From 5347c2c71c782d04fc2023504f58dc52c2369187 Mon Sep 17 00:00:00 2001
From: eldar702 <eldarshlomi7@gmail.com>
Date: Sun, 19 Apr 2026 11:08:45 +0300
Subject: [PATCH] fix(searcher): clamp effective_distance to valid cosine range
 [0, 2]
MIME-Version: 1.0
Content-Type: text/plain; charset=UTF-8
Content-Transfer-Encoding: 8bit

``search_memories`` computes ``effective_dist = dist - boost`` where
``boost`` can be as large as ``CLOSET_RANK_BOOSTS[0] == 0.40`` for a
rank-0 closet hit. When the raw drawer distance is small — any
near-exact match — the subtraction goes negative.

Two downstream effects:

1. Line 418 returns ``round(max(0.0, 1 - effective_dist), 3)`` as
   ``similarity``. With ``effective_dist = -0.30`` that yields
   ``similarity = 1.30``, outside the documented ``[0, 1]`` range.
   The ``max(0.0, ...)`` only prevents negative similarities; it does
   not cap above 1.
2. Line 427 stores ``_sort_key: effective_dist`` and line 435 sorts
   ``scored`` ascending by that key. A negative key drops *below* the
   rest, so the strongest hybrid matches end up sorting after weaker
   ones — ranking inversion under the exact conditions hybrid retrieval
   is supposed to serve best.

Clamp ``effective_dist`` to the valid cosine-distance range ``[0, 2]``.
The boost still wins (closet-backed hit still ranks first), it just no
longer flips the order.

Test added: mock drawer_col (base dist 0.08 / 0.35 for two sources) +
closet_col (rank-0 closet for the 0.08 source) → assert all hits have
``0 <= similarity <= 1`` and ``0 <= effective_distance <= 2``, and that
the closet-boosted source still ranks first.

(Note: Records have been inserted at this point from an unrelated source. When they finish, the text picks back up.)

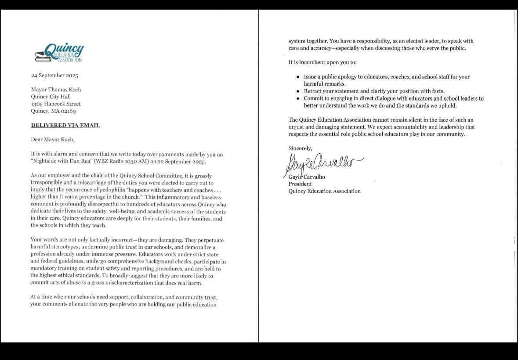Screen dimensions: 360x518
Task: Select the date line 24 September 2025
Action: [54, 76]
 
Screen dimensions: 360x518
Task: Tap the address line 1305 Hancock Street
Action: [56, 104]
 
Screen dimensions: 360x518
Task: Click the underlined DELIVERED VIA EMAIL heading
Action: [65, 125]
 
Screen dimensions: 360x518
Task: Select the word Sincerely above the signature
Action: [300, 148]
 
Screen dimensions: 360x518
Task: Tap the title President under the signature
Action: [300, 184]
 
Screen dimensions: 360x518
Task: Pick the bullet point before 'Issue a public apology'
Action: [299, 77]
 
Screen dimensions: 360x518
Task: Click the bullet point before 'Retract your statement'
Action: [299, 91]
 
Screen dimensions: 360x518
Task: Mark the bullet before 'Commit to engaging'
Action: [299, 98]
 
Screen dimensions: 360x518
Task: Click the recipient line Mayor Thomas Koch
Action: [56, 90]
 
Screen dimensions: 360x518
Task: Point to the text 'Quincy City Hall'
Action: [51, 97]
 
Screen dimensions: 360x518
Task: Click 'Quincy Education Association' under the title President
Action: [324, 191]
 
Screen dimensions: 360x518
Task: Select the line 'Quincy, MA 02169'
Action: [53, 111]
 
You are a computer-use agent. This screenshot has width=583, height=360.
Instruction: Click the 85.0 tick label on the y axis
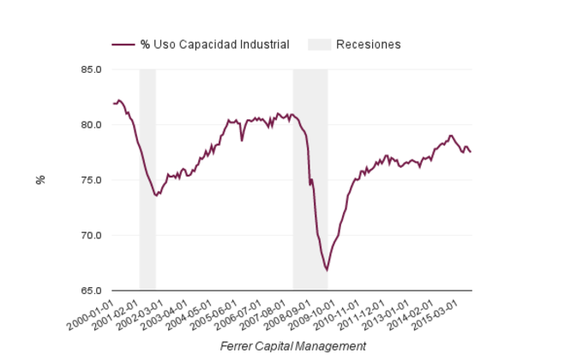click(x=91, y=69)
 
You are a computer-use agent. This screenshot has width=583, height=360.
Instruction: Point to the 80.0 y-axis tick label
click(x=91, y=124)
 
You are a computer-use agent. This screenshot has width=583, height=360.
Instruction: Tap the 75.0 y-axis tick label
click(x=91, y=180)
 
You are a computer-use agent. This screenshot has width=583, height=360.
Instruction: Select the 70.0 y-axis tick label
click(x=91, y=235)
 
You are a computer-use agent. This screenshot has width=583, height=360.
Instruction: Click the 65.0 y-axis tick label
click(x=91, y=291)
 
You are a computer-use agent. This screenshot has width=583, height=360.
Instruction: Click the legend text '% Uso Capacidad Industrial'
click(x=214, y=45)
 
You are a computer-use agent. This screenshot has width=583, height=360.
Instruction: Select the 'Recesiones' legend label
click(x=369, y=45)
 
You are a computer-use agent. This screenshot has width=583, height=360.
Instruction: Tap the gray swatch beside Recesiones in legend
click(x=318, y=45)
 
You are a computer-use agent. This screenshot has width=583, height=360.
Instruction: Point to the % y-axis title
click(x=40, y=180)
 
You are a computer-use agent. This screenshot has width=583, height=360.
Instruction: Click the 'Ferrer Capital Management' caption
click(x=293, y=346)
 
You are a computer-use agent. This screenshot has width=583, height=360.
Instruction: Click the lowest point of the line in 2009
click(x=327, y=270)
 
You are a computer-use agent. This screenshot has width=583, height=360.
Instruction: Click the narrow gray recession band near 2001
click(x=147, y=240)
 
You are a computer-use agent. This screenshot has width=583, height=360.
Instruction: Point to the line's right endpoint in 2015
click(x=470, y=152)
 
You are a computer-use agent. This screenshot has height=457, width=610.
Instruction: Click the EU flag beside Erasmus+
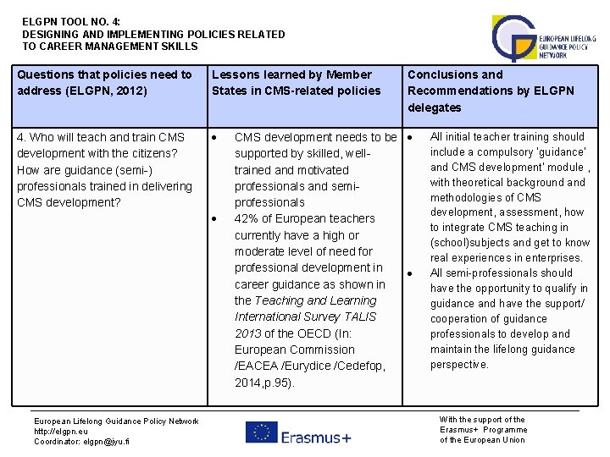(262, 432)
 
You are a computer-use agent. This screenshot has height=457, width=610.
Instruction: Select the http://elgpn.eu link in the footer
(60, 431)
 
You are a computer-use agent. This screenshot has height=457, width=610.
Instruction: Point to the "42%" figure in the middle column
(247, 218)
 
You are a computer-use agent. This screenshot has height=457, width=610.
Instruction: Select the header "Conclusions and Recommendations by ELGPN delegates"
(491, 91)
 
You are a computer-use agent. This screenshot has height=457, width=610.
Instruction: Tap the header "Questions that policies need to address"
(104, 82)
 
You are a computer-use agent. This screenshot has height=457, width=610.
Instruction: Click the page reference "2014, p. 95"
(264, 382)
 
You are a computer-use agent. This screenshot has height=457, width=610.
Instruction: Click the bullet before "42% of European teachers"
(216, 219)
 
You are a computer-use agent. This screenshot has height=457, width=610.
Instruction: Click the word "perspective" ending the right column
(458, 365)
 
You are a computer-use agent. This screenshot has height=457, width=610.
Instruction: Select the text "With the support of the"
(482, 419)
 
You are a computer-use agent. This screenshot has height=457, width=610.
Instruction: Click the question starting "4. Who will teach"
(100, 137)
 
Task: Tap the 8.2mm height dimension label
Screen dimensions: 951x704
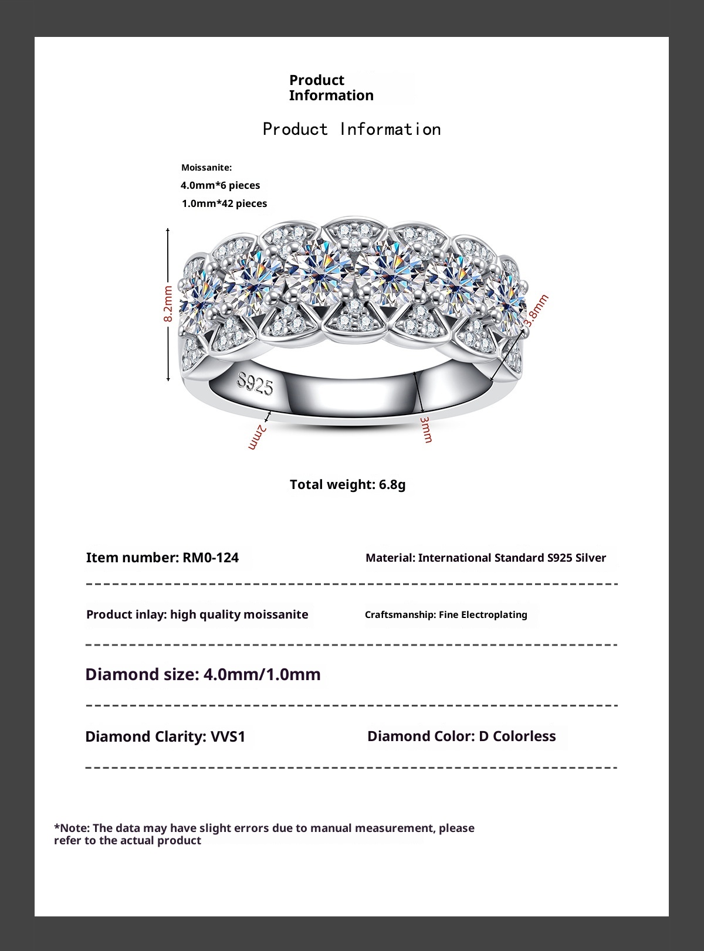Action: (168, 303)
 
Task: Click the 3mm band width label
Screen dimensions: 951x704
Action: (427, 430)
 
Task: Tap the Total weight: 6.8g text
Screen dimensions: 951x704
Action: (347, 484)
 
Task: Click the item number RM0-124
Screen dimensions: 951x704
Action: (211, 558)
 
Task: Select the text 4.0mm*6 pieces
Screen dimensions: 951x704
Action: (220, 185)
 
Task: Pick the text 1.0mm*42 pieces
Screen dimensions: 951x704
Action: (224, 203)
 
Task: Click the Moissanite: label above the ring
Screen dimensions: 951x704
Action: (207, 168)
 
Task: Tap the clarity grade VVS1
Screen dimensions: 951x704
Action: (228, 736)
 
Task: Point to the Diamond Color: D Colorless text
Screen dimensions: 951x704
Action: (461, 736)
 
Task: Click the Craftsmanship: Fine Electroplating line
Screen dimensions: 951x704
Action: (446, 614)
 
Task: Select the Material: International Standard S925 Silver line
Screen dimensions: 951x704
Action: (486, 558)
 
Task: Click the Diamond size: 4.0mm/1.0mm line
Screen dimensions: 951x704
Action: (203, 674)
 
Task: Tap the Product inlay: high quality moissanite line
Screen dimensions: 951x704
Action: (197, 614)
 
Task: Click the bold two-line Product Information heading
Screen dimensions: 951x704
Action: (331, 88)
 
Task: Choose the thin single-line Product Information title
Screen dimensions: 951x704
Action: (351, 129)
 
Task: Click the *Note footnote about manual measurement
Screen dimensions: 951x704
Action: (264, 834)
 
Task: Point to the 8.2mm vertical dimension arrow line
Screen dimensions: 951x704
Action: (168, 258)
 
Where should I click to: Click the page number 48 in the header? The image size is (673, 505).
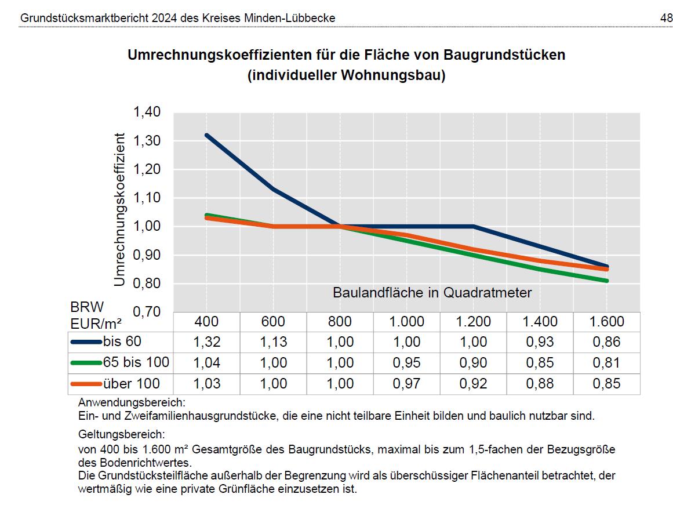click(666, 19)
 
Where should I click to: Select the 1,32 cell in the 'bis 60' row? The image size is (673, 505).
click(207, 342)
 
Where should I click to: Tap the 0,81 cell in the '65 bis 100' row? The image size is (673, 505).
click(606, 363)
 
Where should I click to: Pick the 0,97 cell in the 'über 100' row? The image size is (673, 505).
click(406, 384)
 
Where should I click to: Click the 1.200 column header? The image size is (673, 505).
click(473, 321)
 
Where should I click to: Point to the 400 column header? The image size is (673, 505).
click(207, 321)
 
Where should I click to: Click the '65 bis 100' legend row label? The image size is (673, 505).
click(136, 362)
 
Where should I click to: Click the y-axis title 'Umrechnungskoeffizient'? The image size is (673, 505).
click(120, 209)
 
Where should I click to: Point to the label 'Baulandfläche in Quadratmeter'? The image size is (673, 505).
click(432, 293)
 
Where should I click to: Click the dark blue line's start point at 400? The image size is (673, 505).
click(207, 135)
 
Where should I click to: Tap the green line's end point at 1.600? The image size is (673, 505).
click(606, 281)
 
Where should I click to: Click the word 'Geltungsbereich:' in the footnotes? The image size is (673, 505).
click(114, 434)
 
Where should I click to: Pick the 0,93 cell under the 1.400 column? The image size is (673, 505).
click(540, 342)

Relationship to other PRs:

* **#988** clamps the output ``similarity`` alone. That does not fix
  the sort-key inversion or the invalid ``effective_distance`` in the
  returned dict. This PR clamps at the arithmetic source so both
  downstream users of the value stay in range.
* Orthogonal to **#979** (``tool_check_duplicate`` negative similarity).
---
 mempalace/searcher.py  |  7 +++++-
 tests/test_searcher.py | 57 ++++++++++++++++++++++++++++++++++++++++++
 2 files changed, 63 insertions(+), 1 deletion(-)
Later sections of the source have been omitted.